Sheila uses the security override keycard to lure the specimens out onto a carpet, then uses the carpet to sweep them into the open acid bath. Sheila and Kantor leave in his car. They fail to see the bloody tracks leading up the ladder and out of the acid trap. As they drive off, the creatures are seen through the trunk's keyhole.

==Cast & Characters==
- Michael Citriniti as Dr. Emilio Lorca, Private human oddities collector, inherited a massive fortune and castle
- Mel Johnson Jr. as Napoleon Lazar, a high level corporate executive and Private human oddities collector
- Jacqueline Lovell as Sheila, Lorca's personal assistant
- Tracie May as Belinda Yost, human oddities trader
- Rhonda Griffin as Elvina Shaw, Yost's incompetent receptionist.
- Jerry O'Donnell as Leonard Kantor, Private Investigator
- Andrew Johnston as Martin, Water sanitation employee, supplies Yost with specimens
- Mircea Constantinescu as Alf, sanitation worker working with Martin
- Alexandru Agarici as Dougie, sanitation worker working with Martin

==Production==
The film was shot on location in Romania.

The film was covered in William Shatner’s FullMoon Fright Night in what William Shatner introduces as “a clammy, goosepimple-covered episode”, a reference to the grotesque-ness of the film's monsters. FullMoon Fright Night was a 13-episode television series hosted by William Shatner. It aired from August to October, 2002. Each episode screened a different film produced and/or directed by Charles Band throughout his career. It also featured 8–10 minutes in additional footage of Shatner and his mute, zombie bartender co-host sprinkled throughout. Its campy tone reflected the many humorous aspects and campiness of Band's films, while also relating bits of trivia on each film. For example, Shatner had this to say about Hideous! “Here’s a fun fact for you: the creatures in Hideous! are actually an ingenious combination of puppets and computer generated animation.”

The film's credits list the Copyright © 1997 Tanna Productions Inc.

==Release==
The film was released on VHS and DVD in 1997, with audio commentary with actors Mel Johnson Jr. and Michael Citriniti, Videozone: "The Making of HIDEOUS!", cast filmographies, and 40 Full Moon trailers.
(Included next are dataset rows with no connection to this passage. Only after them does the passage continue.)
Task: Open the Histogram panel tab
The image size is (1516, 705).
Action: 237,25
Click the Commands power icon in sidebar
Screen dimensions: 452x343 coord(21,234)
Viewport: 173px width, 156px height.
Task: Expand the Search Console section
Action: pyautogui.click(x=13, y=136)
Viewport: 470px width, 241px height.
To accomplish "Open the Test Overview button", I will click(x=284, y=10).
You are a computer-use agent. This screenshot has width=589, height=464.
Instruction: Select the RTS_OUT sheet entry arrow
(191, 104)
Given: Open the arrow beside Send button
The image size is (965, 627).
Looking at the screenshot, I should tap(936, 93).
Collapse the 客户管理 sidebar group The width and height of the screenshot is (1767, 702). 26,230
It has since been re-released 3 times; twice on DVD in 2001 and 2003 and once on Blu-Ray in 2018.

==Reception==
The film's IMDb page currently has 35 Reviews from critics published on various film review websites and blogs in multiple countries. They are generally mixed to negative.

TV Guide gave the film 1/4 stars in a review that cites the film's Romanian shooting locations as being its “most interesting” aspect and criticizes the film's script and monsters saying that while the dialogue may be semi-witty, exposition is repeated in an attempt to “pad the film to feature length”, and that the creatures are “barely convincing and barely articulated”.
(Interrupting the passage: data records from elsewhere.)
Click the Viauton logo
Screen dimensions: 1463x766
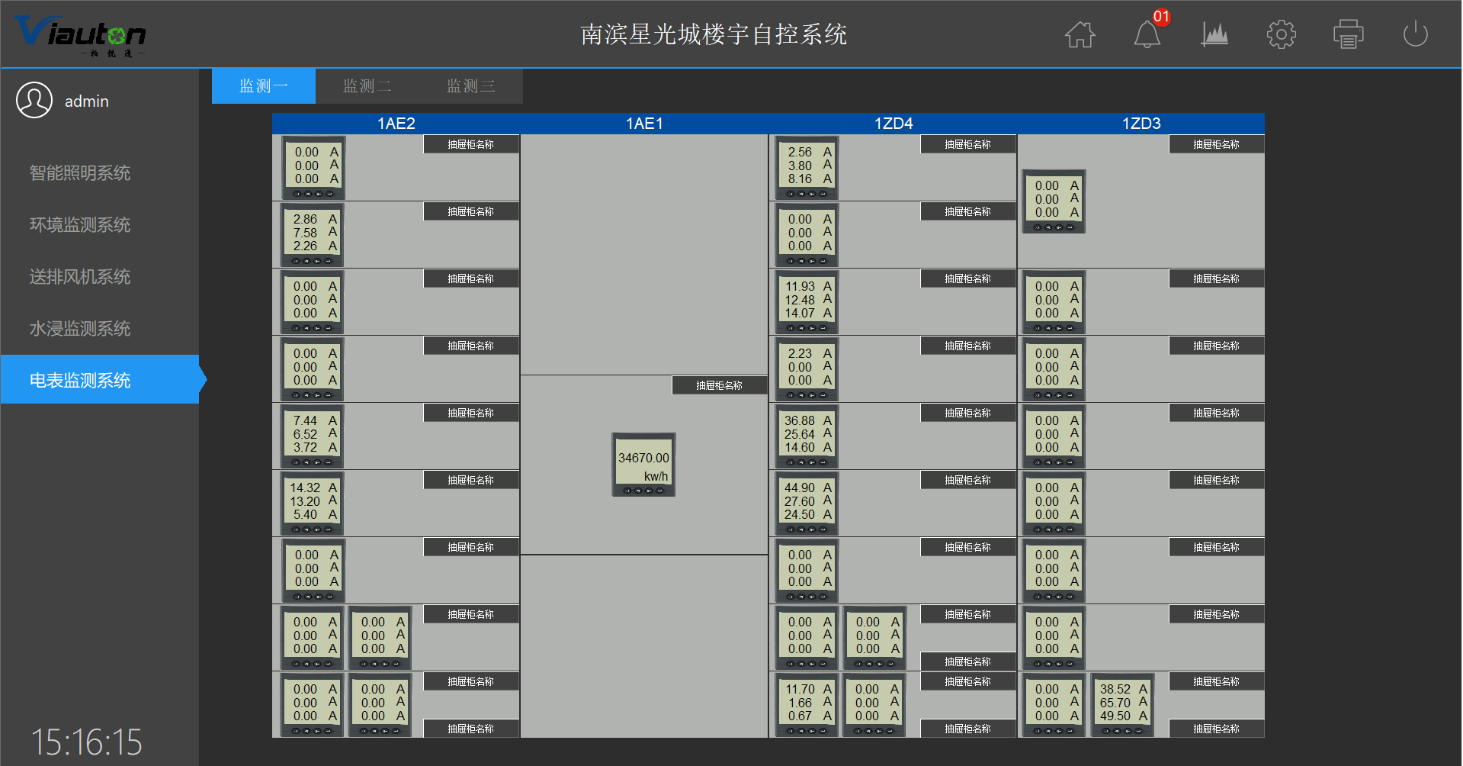point(80,34)
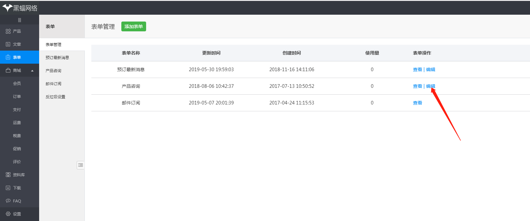Open 反垃圾设置 in the submenu
Image resolution: width=530 pixels, height=221 pixels.
[55, 97]
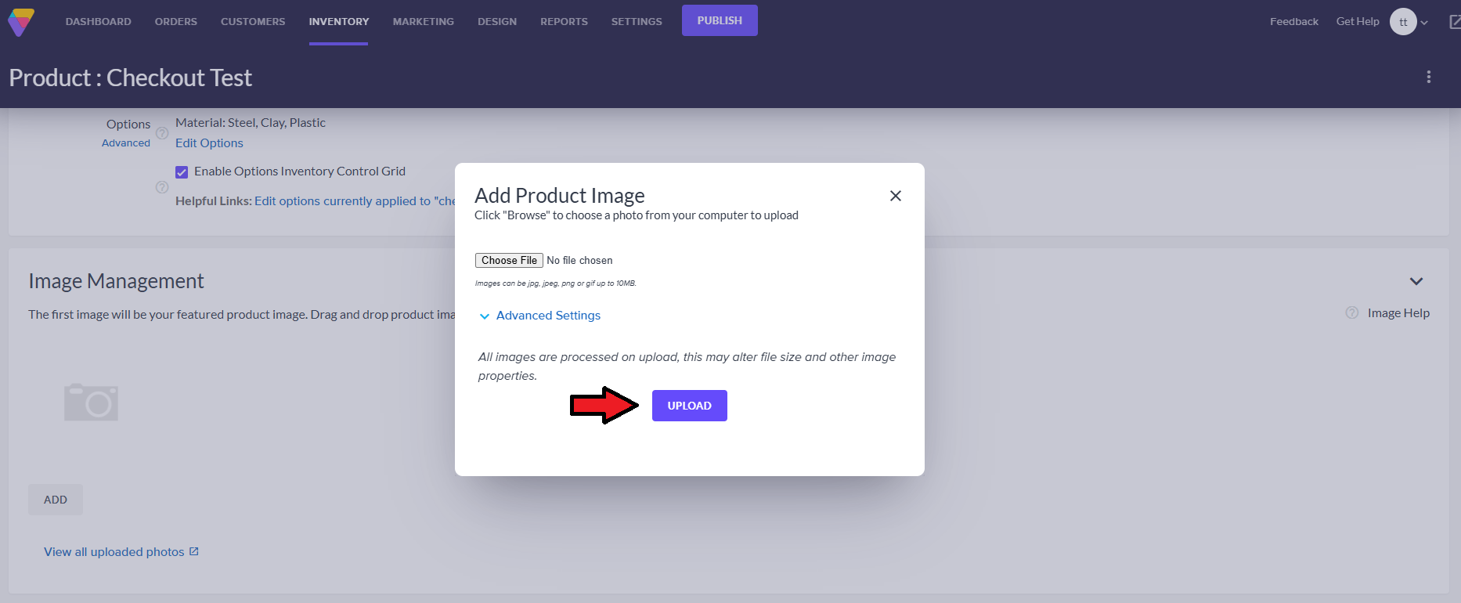Click Choose File to browse

(x=509, y=261)
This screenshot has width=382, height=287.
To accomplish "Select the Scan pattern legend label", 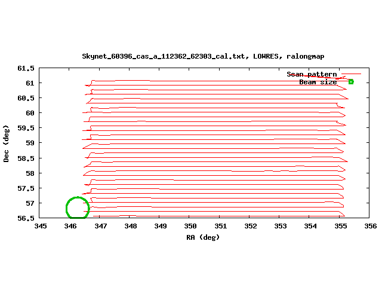I will pos(312,74).
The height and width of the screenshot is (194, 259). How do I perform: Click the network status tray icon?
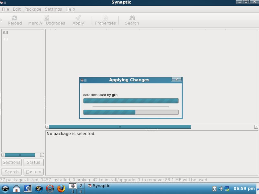227,189
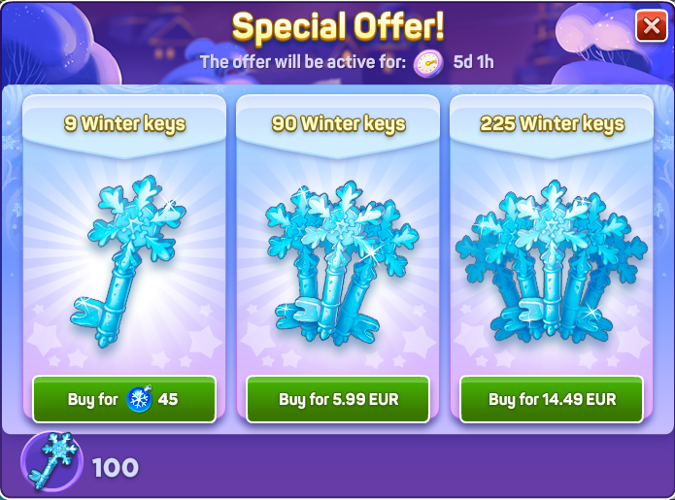Image resolution: width=675 pixels, height=500 pixels.
Task: Click the three Winter keys bundle image
Action: (342, 262)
Rotten Tomatoes currently only holds 1 published critic's review of the film, calling it “bizarre”, giving it a 1/4 or “Rotten“ (the site requires 5 published reviews before it assigns an official “recognized” score of fresh or rotten).

==Legacy==
Michael Citriniti returned as Dr. Lorca in Demonic Toys 2 and the 2016 series Ravenwolf Towers. Dr. Lorca also appears in the fourth issue of Dollman Kills the Full Moon Universe, a crossover comic featuring Brick Bardo from Dollman tracking down different Full Moon monsters and villains to kill, published by Full Moon Comix in 2018.